Records for the exercise:
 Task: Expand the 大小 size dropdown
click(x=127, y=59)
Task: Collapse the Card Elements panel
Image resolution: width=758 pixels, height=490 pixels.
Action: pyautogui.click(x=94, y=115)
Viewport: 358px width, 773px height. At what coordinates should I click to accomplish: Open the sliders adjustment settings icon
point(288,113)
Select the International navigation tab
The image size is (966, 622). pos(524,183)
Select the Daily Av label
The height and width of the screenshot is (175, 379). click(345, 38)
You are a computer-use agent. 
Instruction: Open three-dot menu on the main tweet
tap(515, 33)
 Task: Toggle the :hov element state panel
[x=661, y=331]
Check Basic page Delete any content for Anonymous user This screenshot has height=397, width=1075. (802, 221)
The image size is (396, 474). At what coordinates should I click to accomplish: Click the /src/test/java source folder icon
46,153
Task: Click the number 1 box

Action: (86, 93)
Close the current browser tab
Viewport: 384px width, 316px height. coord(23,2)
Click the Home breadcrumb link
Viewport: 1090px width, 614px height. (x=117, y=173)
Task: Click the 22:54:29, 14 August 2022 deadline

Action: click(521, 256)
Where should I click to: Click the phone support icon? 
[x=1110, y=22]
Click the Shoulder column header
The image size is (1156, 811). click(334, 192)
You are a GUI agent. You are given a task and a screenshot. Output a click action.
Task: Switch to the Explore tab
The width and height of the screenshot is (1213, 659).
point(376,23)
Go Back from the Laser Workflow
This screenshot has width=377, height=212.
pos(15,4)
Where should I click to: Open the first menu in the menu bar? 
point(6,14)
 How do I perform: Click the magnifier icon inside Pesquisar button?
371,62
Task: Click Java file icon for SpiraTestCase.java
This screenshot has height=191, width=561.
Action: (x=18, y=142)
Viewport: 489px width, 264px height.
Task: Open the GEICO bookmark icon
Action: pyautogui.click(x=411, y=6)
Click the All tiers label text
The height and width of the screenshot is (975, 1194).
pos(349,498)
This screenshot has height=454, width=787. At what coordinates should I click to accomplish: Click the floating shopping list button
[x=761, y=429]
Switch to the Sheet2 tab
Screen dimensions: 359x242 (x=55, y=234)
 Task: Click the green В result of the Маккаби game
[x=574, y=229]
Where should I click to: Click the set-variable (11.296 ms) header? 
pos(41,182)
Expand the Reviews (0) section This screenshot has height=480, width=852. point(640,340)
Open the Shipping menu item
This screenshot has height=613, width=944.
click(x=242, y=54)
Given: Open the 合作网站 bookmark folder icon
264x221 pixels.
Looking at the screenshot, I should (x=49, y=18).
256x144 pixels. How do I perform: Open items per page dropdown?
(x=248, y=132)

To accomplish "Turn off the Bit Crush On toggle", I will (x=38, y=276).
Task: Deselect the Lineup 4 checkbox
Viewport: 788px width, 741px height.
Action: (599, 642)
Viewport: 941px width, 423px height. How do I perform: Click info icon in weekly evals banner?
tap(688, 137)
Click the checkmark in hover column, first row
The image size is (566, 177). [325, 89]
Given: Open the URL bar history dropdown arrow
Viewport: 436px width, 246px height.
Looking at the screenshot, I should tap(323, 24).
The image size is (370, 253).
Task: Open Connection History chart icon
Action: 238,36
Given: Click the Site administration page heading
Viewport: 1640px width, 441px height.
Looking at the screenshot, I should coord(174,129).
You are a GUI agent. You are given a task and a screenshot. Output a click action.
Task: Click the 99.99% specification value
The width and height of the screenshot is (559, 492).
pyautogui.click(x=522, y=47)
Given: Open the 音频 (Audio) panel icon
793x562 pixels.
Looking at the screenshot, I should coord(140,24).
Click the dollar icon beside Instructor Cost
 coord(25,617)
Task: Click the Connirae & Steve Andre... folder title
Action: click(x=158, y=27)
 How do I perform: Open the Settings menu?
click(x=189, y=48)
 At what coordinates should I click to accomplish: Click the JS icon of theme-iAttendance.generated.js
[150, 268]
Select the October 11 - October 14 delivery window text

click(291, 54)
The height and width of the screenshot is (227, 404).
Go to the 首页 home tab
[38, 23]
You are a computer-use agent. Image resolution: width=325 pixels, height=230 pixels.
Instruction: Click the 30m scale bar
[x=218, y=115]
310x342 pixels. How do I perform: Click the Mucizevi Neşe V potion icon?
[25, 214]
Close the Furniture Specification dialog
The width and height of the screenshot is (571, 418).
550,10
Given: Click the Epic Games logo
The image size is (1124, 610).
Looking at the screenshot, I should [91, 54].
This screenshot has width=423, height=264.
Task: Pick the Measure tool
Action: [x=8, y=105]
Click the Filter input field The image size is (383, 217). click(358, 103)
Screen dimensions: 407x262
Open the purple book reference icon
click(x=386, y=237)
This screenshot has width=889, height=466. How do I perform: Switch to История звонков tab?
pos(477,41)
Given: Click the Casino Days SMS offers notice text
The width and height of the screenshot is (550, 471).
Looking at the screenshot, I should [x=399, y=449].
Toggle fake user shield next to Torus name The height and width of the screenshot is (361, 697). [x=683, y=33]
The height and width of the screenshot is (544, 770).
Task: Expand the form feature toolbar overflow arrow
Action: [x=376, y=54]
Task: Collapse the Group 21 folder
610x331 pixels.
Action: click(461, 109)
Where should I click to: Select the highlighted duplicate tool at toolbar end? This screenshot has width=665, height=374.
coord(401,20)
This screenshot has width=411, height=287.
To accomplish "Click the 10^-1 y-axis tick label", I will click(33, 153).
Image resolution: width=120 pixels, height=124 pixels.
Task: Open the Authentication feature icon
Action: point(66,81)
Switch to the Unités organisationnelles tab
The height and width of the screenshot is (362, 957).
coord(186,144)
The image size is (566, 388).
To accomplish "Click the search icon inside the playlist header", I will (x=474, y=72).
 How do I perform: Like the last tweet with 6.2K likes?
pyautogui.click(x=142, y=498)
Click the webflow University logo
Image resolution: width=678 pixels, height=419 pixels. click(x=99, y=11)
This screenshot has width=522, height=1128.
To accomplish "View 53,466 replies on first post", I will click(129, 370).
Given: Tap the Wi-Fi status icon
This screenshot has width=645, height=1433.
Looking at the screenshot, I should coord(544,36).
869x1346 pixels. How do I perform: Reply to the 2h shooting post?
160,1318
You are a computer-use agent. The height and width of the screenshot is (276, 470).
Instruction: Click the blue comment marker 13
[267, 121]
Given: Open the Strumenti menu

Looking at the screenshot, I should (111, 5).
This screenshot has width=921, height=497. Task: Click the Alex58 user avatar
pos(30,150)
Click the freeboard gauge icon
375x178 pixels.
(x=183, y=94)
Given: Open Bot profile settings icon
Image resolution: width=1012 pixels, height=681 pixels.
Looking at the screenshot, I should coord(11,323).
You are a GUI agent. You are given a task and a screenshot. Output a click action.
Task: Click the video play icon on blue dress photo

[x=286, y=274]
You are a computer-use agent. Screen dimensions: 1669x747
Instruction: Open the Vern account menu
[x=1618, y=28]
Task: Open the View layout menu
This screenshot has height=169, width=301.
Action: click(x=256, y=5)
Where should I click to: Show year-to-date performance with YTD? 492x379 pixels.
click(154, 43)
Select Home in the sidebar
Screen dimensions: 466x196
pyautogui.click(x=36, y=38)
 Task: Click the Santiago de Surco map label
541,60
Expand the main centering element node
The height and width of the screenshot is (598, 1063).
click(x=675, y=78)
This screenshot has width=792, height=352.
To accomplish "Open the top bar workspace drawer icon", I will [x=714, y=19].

About this exercise:
Without omitting any record, transcribe the data exactly.

Answer section:
 Task: Expand the 大小 size dropdown
click(x=127, y=59)
Task: Collapse the Card Elements panel
Image resolution: width=758 pixels, height=490 pixels.
Action: pyautogui.click(x=94, y=115)
Viewport: 358px width, 773px height. At what coordinates should I click to accomplish: Open the sliders adjustment settings icon
point(288,113)
Select the International navigation tab
The image size is (966, 622). pos(524,183)
Select the Daily Av label
The height and width of the screenshot is (175, 379). click(345, 38)
You are a computer-use agent. 
Instruction: Open three-dot menu on the main tweet
tap(515, 33)
 Task: Toggle the :hov element state panel
[x=661, y=331]
Check Basic page Delete any content for Anonymous user This screenshot has height=397, width=1075. (802, 221)
The image size is (396, 474). At what coordinates should I click to accomplish: Click the /src/test/java source folder icon
46,153
Task: Click the number 1 box

Action: (86, 93)
Close the current browser tab
Viewport: 384px width, 316px height. coord(23,2)
Click the Home breadcrumb link
Viewport: 1090px width, 614px height. (x=117, y=173)
Task: Click the 22:54:29, 14 August 2022 deadline

Action: click(521, 256)
Where should I click to: Click the phone support icon? 
[x=1110, y=22]
Click the Shoulder column header
The image size is (1156, 811). click(334, 192)
You are a GUI agent. You are given a task and a screenshot. Output a click action.
Task: Switch to the Explore tab
The width and height of the screenshot is (1213, 659).
point(376,23)
Go Back from the Laser Workflow
This screenshot has width=377, height=212.
pos(15,4)
Where should I click to: Open the first menu in the menu bar? 
point(6,14)
 How do I perform: Click the magnifier icon inside Pesquisar button?
371,62
Task: Click Java file icon for SpiraTestCase.java
This screenshot has height=191, width=561.
Action: (x=18, y=142)
Viewport: 489px width, 264px height.
Task: Open the GEICO bookmark icon
Action: pyautogui.click(x=411, y=6)
Click the All tiers label text
The height and width of the screenshot is (975, 1194).
pos(349,498)
This screenshot has height=454, width=787. At what coordinates should I click to accomplish: Click the floating shopping list button
[x=761, y=429]
Switch to the Sheet2 tab
Screen dimensions: 359x242 (x=55, y=234)
 Task: Click the green В result of the Маккаби game
[x=574, y=229]
Where should I click to: Click the set-variable (11.296 ms) header? 
pos(41,182)
Expand the Reviews (0) section This screenshot has height=480, width=852. point(640,340)
Open the Shipping menu item
This screenshot has height=613, width=944.
click(x=242, y=54)
Given: Open the 合作网站 bookmark folder icon
264x221 pixels.
Looking at the screenshot, I should (x=49, y=18).
256x144 pixels. How do I perform: Open items per page dropdown?
(x=248, y=132)

To accomplish "Turn off the Bit Crush On toggle", I will (x=38, y=276).
Task: Deselect the Lineup 4 checkbox
Viewport: 788px width, 741px height.
Action: (599, 642)
Viewport: 941px width, 423px height. How do I perform: Click info icon in weekly evals banner?
tap(688, 137)
Click the checkmark in hover column, first row
The image size is (566, 177). [325, 89]
Given: Open the URL bar history dropdown arrow
Viewport: 436px width, 246px height.
Looking at the screenshot, I should tap(323, 24).
The image size is (370, 253).
Task: Open Connection History chart icon
Action: 238,36
Given: Click the Site administration page heading
Viewport: 1640px width, 441px height.
Looking at the screenshot, I should coord(174,129).
You are a GUI agent. You are given a task and a screenshot. Output a click action.
Task: Click the 99.99% specification value
The width and height of the screenshot is (559, 492).
pyautogui.click(x=522, y=47)
Given: Open the 音频 (Audio) panel icon
793x562 pixels.
Looking at the screenshot, I should coord(140,24).
Click the dollar icon beside Instructor Cost
 coord(25,617)
Task: Click the Connirae & Steve Andre... folder title
Action: click(x=158, y=27)
 How do I perform: Open the Settings menu?
click(x=189, y=48)
 At what coordinates should I click to accomplish: Click the JS icon of theme-iAttendance.generated.js
[150, 268]
Select the October 11 - October 14 delivery window text

click(291, 54)
The height and width of the screenshot is (227, 404).
Go to the 首页 home tab
[38, 23]
You are a computer-use agent. Image resolution: width=325 pixels, height=230 pixels.
Instruction: Click the 30m scale bar
[x=218, y=115]
310x342 pixels. How do I perform: Click the Mucizevi Neşe V potion icon?
[25, 214]
Close the Furniture Specification dialog
The width and height of the screenshot is (571, 418).
550,10
Given: Click the Epic Games logo
The image size is (1124, 610).
Looking at the screenshot, I should [91, 54].
This screenshot has width=423, height=264.
Task: Pick the Measure tool
Action: [x=8, y=105]
Click the Filter input field The image size is (383, 217). click(358, 103)
Screen dimensions: 407x262
Open the purple book reference icon
click(x=386, y=237)
This screenshot has width=889, height=466. How do I perform: Switch to История звонков tab?
pos(477,41)
Given: Click the Casino Days SMS offers notice text
The width and height of the screenshot is (550, 471).
Looking at the screenshot, I should [x=399, y=449].
Toggle fake user shield next to Torus name The height and width of the screenshot is (361, 697). [x=683, y=33]
The height and width of the screenshot is (544, 770).
Task: Expand the form feature toolbar overflow arrow
Action: [x=376, y=54]
Task: Collapse the Group 21 folder
610x331 pixels.
Action: click(461, 109)
Where should I click to: Select the highlighted duplicate tool at toolbar end? This screenshot has width=665, height=374.
coord(401,20)
This screenshot has width=411, height=287.
To accomplish "Click the 10^-1 y-axis tick label", I will click(33, 153).
Image resolution: width=120 pixels, height=124 pixels.
Task: Open the Authentication feature icon
Action: point(66,81)
Switch to the Unités organisationnelles tab
The height and width of the screenshot is (362, 957).
coord(186,144)
The image size is (566, 388).
To accomplish "Click the search icon inside the playlist header", I will (x=474, y=72).
 How do I perform: Like the last tweet with 6.2K likes?
pyautogui.click(x=142, y=498)
Click the webflow University logo
Image resolution: width=678 pixels, height=419 pixels. click(x=99, y=11)
This screenshot has width=522, height=1128.
To accomplish "View 53,466 replies on first post", I will click(129, 370).
Given: Tap the Wi-Fi status icon
This screenshot has width=645, height=1433.
Looking at the screenshot, I should coord(544,36).
869x1346 pixels. How do I perform: Reply to the 2h shooting post?
160,1318
You are a computer-use agent. The height and width of the screenshot is (276, 470).
Instruction: Click the blue comment marker 13
[267, 121]
Given: Open the Strumenti menu

Looking at the screenshot, I should (111, 5).
This screenshot has width=921, height=497. Task: Click the Alex58 user avatar
pos(30,150)
Click the freeboard gauge icon
375x178 pixels.
(x=183, y=94)
Given: Open Bot profile settings icon
Image resolution: width=1012 pixels, height=681 pixels.
Looking at the screenshot, I should coord(11,323).
You are a GUI agent. You are given a task and a screenshot. Output a click action.
Task: Click the video play icon on blue dress photo

[x=286, y=274]
You are a computer-use agent. Screen dimensions: 1669x747
Instruction: Open the Vern account menu
[x=1618, y=28]
Task: Open the View layout menu
This screenshot has height=169, width=301.
Action: click(x=256, y=5)
Where should I click to: Show year-to-date performance with YTD? 492x379 pixels.
click(154, 43)
Select Home in the sidebar
Screen dimensions: 466x196
pyautogui.click(x=36, y=38)
 Task: Click the Santiago de Surco map label
541,60
Expand the main centering element node
The height and width of the screenshot is (598, 1063).
click(x=675, y=78)
This screenshot has width=792, height=352.
To accomplish "Open the top bar workspace drawer icon", I will [x=714, y=19].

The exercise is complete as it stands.